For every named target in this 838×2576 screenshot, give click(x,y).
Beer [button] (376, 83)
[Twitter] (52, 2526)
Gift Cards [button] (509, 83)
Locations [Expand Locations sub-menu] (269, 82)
=-=-=
### WORK INSTRUCTIONS
Put every line of the records above into a Markdown table with the columns "Row" (its row number) and "Line" (the line itself), leaving out blank lines.

### EXERCISE OUTPUT
| Row | Line |
|---|---|
| 1 | For every named target in this 838×2576 screenshot, give click(x,y). |
| 2 | Beer [button] (376, 83) |
| 3 | [Twitter] (52, 2526) |
| 4 | Gift Cards [button] (509, 83) |
| 5 | Locations [Expand Locations sub-menu] (269, 82) |